**PROBLEM TO SOLVE:**
Give back every entry exactly as it is written, but not the pictures.
::::::::
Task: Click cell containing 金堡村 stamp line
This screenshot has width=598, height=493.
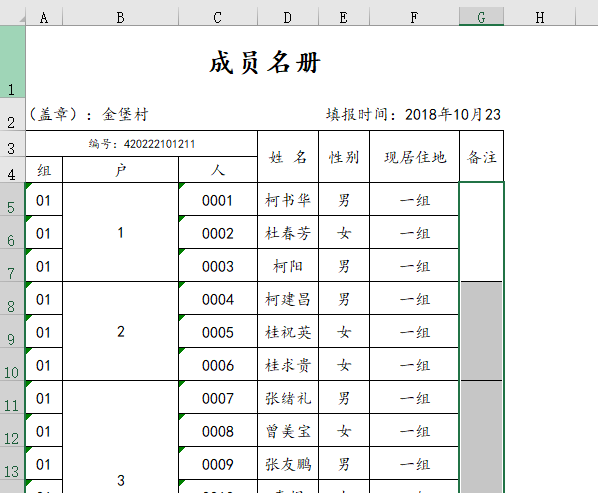Action: 88,114
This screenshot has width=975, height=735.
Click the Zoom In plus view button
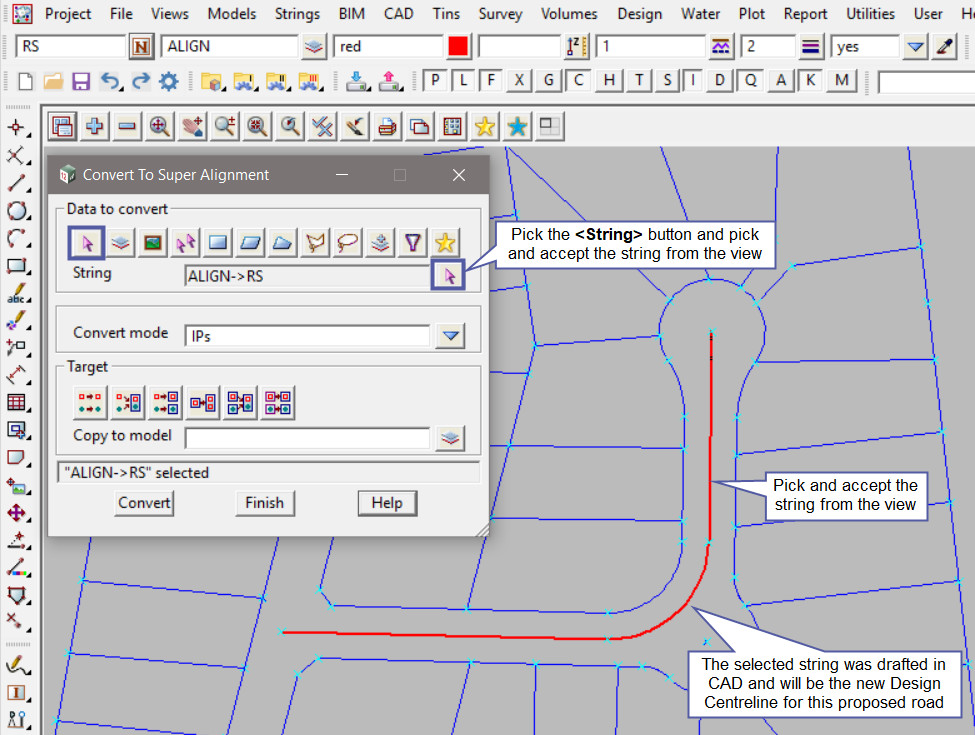point(95,126)
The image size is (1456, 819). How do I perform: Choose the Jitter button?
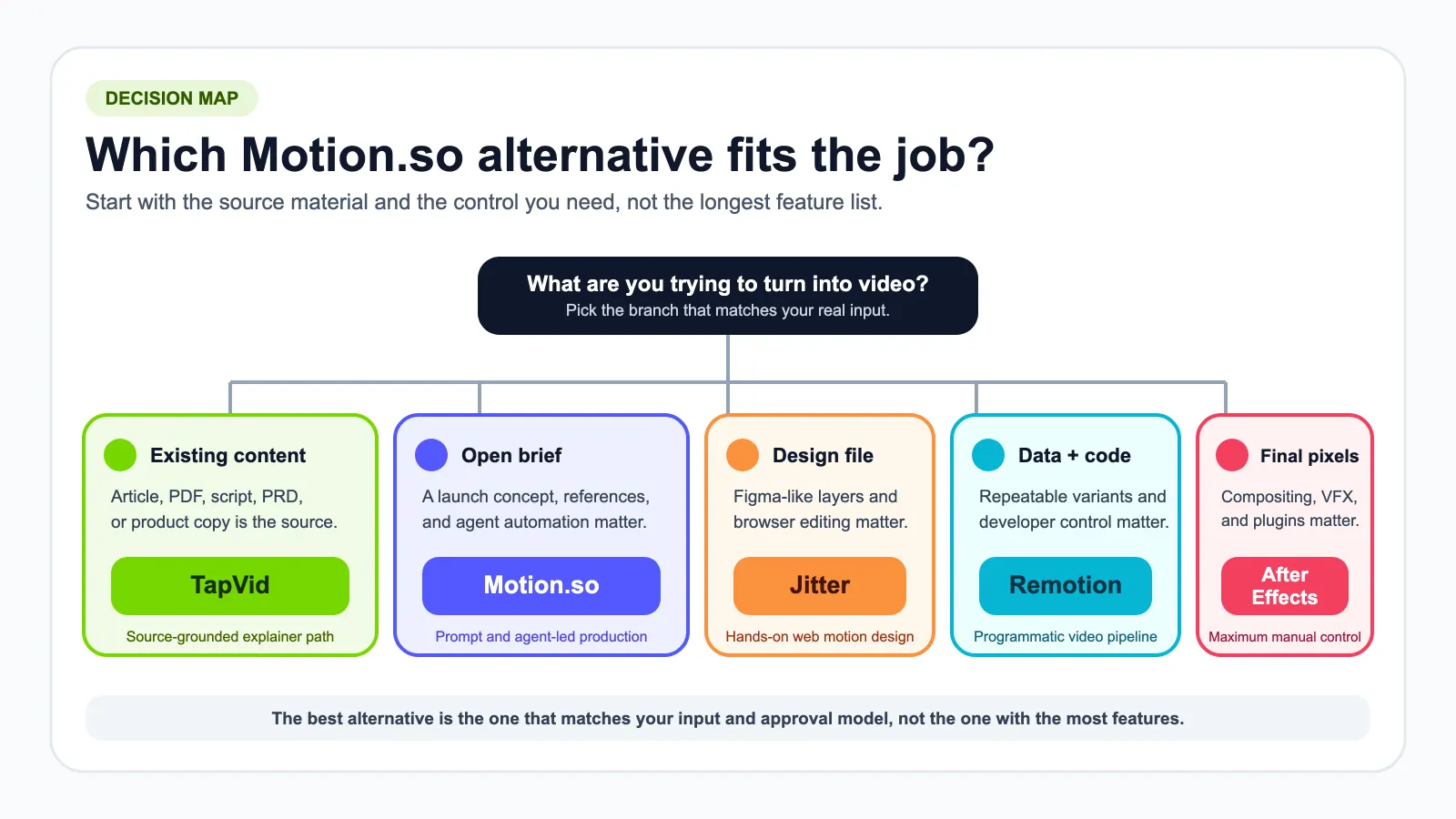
::::::::
**COMPLETED TASK:**
Task: Click cell containing 金堡村 stamp line
This screenshot has width=598, height=493.
Action: 88,114
This screenshot has width=975, height=735.
Click the Zoom In plus view button
point(95,126)
The image size is (1456, 819). How do I perform: Choose the Jitter button?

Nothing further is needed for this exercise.